ENREGISTREMENTS BRUTS
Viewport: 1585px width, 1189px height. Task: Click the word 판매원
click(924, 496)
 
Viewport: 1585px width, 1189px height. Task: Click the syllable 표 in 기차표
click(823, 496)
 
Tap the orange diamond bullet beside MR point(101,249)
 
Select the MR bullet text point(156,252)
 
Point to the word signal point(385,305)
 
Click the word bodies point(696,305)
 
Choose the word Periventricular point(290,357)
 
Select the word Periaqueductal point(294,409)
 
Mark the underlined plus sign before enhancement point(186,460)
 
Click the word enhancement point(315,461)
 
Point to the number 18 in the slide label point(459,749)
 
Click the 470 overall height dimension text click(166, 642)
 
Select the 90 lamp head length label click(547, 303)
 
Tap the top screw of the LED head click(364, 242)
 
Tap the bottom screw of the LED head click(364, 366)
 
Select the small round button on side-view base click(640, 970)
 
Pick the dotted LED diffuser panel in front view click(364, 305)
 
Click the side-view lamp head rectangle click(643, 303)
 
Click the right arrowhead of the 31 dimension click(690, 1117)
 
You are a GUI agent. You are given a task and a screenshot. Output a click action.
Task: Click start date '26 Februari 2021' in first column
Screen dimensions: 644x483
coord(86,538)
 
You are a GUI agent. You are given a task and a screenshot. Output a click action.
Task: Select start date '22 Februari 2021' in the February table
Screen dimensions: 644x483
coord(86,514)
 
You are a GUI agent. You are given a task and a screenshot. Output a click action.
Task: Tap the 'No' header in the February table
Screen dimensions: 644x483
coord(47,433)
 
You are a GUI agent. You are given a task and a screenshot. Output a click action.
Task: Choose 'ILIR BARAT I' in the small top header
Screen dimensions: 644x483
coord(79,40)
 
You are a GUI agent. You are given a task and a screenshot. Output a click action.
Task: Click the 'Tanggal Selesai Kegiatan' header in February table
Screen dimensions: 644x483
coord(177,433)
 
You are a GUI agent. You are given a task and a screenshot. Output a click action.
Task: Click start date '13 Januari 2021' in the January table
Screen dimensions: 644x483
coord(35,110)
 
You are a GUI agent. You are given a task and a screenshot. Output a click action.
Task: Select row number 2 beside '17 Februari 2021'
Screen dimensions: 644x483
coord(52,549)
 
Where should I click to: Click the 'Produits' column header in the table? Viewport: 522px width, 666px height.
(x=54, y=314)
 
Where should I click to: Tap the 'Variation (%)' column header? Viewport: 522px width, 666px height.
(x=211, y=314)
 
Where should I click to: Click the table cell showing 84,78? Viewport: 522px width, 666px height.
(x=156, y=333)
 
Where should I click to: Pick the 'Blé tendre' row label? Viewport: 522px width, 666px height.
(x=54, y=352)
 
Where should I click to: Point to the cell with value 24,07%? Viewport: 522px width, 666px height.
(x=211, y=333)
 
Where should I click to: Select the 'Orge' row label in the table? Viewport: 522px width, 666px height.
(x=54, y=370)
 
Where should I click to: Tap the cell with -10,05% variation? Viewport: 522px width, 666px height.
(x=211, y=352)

CONSIGNE
Extrayez toutes les lignes des enregistrements ci-dessus et reproduisez-les à l'identique, sans rien modifier.

RÉSULTAT
Viewport: 1585px width, 1189px height. Task: Click the word 판매원
click(924, 496)
 
Viewport: 1585px width, 1189px height. Task: Click the syllable 표 in 기차표
click(823, 496)
 
Tap the orange diamond bullet beside MR point(101,249)
 
Select the MR bullet text point(156,252)
 
Point to the word signal point(385,305)
 
Click the word bodies point(696,305)
 
Choose the word Periventricular point(290,357)
 
Select the word Periaqueductal point(294,409)
 
Mark the underlined plus sign before enhancement point(186,460)
 
Click the word enhancement point(315,461)
 
Point to the number 18 in the slide label point(459,749)
 
Click the 470 overall height dimension text click(166, 642)
 
Select the 90 lamp head length label click(547, 303)
 
Tap the top screw of the LED head click(364, 242)
 
Tap the bottom screw of the LED head click(364, 366)
 
Select the small round button on side-view base click(640, 970)
 
Pick the dotted LED diffuser panel in front view click(364, 305)
 
Click the side-view lamp head rectangle click(643, 303)
 
Click the right arrowhead of the 31 dimension click(690, 1117)
 
You are a GUI agent. You are given a task and a screenshot. Output a click action.
Task: Click start date '26 Februari 2021' in first column
Screen dimensions: 644x483
coord(86,538)
 
You are a GUI agent. You are given a task and a screenshot. Output a click action.
Task: Select start date '22 Februari 2021' in the February table
Screen dimensions: 644x483
coord(86,514)
 
You are a GUI agent. You are given a task and a screenshot. Output a click action.
Task: Tap the 'No' header in the February table
Screen dimensions: 644x483
coord(47,433)
 
You are a GUI agent. You are given a task and a screenshot. Output a click action.
Task: Choose 'ILIR BARAT I' in the small top header
Screen dimensions: 644x483
coord(79,40)
 
You are a GUI agent. You are given a task and a screenshot. Output a click action.
Task: Click the 'Tanggal Selesai Kegiatan' header in February table
Screen dimensions: 644x483
coord(177,433)
 
You are a GUI agent. You are given a task and a screenshot. Output a click action.
Task: Click start date '13 Januari 2021' in the January table
Screen dimensions: 644x483
coord(35,110)
 
You are a GUI agent. You are given a task and a screenshot. Output a click action.
Task: Select row number 2 beside '17 Februari 2021'
Screen dimensions: 644x483
coord(52,549)
 
Where should I click to: Click the 'Produits' column header in the table? Viewport: 522px width, 666px height.
(x=54, y=314)
 
Where should I click to: Tap the 'Variation (%)' column header? Viewport: 522px width, 666px height.
(x=211, y=314)
 
Where should I click to: Click the table cell showing 84,78? Viewport: 522px width, 666px height.
(x=156, y=333)
 
Where should I click to: Pick the 'Blé tendre' row label? Viewport: 522px width, 666px height.
(x=54, y=352)
 
Where should I click to: Point to the cell with value 24,07%? Viewport: 522px width, 666px height.
(x=211, y=333)
 
Where should I click to: Select the 'Orge' row label in the table? Viewport: 522px width, 666px height.
(x=54, y=370)
 
Where should I click to: Tap the cell with -10,05% variation? Viewport: 522px width, 666px height.
(x=211, y=352)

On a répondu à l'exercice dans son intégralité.